Work item: Only the lines below, from the one with "Click the Charge" through the one with "Task: Click the search magnifier icon", are to be written out, exactly.
Segment Start: Exercise inputs
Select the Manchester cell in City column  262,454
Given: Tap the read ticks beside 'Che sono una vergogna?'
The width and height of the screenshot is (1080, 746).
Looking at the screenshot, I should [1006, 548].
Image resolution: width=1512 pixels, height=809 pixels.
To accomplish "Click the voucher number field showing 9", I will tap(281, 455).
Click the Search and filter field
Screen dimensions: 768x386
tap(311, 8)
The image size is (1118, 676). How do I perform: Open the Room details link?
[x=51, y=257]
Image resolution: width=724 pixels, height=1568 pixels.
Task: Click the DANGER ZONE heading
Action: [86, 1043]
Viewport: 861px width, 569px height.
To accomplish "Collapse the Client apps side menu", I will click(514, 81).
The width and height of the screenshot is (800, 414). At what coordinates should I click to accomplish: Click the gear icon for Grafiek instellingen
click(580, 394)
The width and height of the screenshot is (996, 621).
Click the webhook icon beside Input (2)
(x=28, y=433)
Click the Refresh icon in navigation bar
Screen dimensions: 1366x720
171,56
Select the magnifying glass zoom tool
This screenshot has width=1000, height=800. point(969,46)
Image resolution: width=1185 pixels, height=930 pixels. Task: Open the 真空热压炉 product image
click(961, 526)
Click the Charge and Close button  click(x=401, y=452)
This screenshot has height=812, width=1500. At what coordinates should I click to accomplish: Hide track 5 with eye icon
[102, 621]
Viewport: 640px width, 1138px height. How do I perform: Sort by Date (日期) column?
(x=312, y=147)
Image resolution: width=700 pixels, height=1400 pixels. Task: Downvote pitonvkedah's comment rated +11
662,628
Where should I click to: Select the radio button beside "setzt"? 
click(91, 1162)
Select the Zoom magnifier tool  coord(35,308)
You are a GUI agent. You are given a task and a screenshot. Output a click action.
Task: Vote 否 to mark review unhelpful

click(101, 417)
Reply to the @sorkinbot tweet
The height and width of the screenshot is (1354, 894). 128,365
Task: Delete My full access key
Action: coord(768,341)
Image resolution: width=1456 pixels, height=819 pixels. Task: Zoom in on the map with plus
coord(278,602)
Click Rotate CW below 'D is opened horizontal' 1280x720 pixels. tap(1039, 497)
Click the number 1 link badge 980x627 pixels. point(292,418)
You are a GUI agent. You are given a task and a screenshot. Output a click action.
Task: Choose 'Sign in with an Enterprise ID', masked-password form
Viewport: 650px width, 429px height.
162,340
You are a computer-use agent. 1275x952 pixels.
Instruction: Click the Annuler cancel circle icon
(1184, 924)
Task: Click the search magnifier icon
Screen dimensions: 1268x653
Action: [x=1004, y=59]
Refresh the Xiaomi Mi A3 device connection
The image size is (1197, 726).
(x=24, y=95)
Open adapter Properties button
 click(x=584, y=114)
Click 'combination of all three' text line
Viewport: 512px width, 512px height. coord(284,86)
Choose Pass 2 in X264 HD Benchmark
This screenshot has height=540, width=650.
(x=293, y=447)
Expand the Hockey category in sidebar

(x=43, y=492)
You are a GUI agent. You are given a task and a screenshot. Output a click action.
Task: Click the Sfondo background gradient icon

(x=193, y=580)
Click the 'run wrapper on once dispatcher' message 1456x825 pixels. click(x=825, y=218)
Segment End: Exercise inputs
Solved problem:
Click the Charge and Close button  click(x=401, y=452)
This screenshot has height=812, width=1500. At what coordinates should I click to accomplish: Hide track 5 with eye icon
[102, 621]
Viewport: 640px width, 1138px height. How do I perform: Sort by Date (日期) column?
(x=312, y=147)
Image resolution: width=700 pixels, height=1400 pixels. Task: Downvote pitonvkedah's comment rated +11
662,628
Where should I click to: Select the radio button beside "setzt"? 
click(91, 1162)
Select the Zoom magnifier tool  coord(35,308)
You are a GUI agent. You are given a task and a screenshot. Output a click action.
Task: Vote 否 to mark review unhelpful

click(101, 417)
Reply to the @sorkinbot tweet
The height and width of the screenshot is (1354, 894). 128,365
Task: Delete My full access key
Action: coord(768,341)
Image resolution: width=1456 pixels, height=819 pixels. Task: Zoom in on the map with plus
coord(278,602)
Click Rotate CW below 'D is opened horizontal' 1280x720 pixels. tap(1039, 497)
Click the number 1 link badge 980x627 pixels. point(292,418)
You are a GUI agent. You are given a task and a screenshot. Output a click action.
Task: Choose 'Sign in with an Enterprise ID', masked-password form
Viewport: 650px width, 429px height.
162,340
You are a computer-use agent. 1275x952 pixels.
Instruction: Click the Annuler cancel circle icon
(1184, 924)
Task: Click the search magnifier icon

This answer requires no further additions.